:: Datensatz

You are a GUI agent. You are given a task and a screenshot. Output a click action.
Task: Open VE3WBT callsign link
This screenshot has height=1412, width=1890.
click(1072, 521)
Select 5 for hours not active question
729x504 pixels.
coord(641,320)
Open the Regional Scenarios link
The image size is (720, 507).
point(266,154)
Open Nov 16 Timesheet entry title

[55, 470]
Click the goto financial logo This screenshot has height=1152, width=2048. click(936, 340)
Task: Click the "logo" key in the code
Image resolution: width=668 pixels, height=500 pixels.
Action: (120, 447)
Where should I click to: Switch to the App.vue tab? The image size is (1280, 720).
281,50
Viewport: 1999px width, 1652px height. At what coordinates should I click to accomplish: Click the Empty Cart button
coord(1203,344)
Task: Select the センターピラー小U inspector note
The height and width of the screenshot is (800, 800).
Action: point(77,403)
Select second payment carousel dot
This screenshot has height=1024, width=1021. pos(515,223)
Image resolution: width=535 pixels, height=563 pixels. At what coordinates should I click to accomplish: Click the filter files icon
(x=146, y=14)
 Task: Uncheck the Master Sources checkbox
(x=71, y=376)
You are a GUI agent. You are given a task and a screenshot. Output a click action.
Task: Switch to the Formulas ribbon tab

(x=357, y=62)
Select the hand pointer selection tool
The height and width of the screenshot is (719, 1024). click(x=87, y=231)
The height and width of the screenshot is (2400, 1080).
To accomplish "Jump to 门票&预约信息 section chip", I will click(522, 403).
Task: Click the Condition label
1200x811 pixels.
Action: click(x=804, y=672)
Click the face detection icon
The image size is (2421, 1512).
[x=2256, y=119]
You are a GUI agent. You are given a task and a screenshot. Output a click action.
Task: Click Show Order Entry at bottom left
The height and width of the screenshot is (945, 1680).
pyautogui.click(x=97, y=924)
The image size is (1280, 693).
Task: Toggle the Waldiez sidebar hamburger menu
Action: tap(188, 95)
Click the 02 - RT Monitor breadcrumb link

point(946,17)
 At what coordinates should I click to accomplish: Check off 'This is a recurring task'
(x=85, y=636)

::::

* [Was zu tun ist]
Stelle die Zeilen als nummerierte Liste dar, beginnend bei der Zeile mit „The height and width of the screenshot is (2400, 1080).“ und endend nach der letzten Zeile. Leerzeilen lässt du weg.

* [Ergebnis]
1. The height and width of the screenshot is (2400, 1080).
2. To accomplish "Jump to 门票&预约信息 section chip", I will click(522, 403).
3. Task: Click the Condition label
4. 1200x811 pixels.
5. Action: click(x=804, y=672)
6. Click the face detection icon
7. The image size is (2421, 1512).
8. [x=2256, y=119]
9. You are a GUI agent. You are given a task and a screenshot. Output a click action.
10. Task: Click Show Order Entry at bottom left
11. The height and width of the screenshot is (945, 1680).
12. pyautogui.click(x=97, y=924)
13. The image size is (1280, 693).
14. Task: Toggle the Waldiez sidebar hamburger menu
15. Action: tap(188, 95)
16. Click the 02 - RT Monitor breadcrumb link
17. point(946,17)
18.  At what coordinates should I click to accomplish: Check off 'This is a recurring task'
19. (x=85, y=636)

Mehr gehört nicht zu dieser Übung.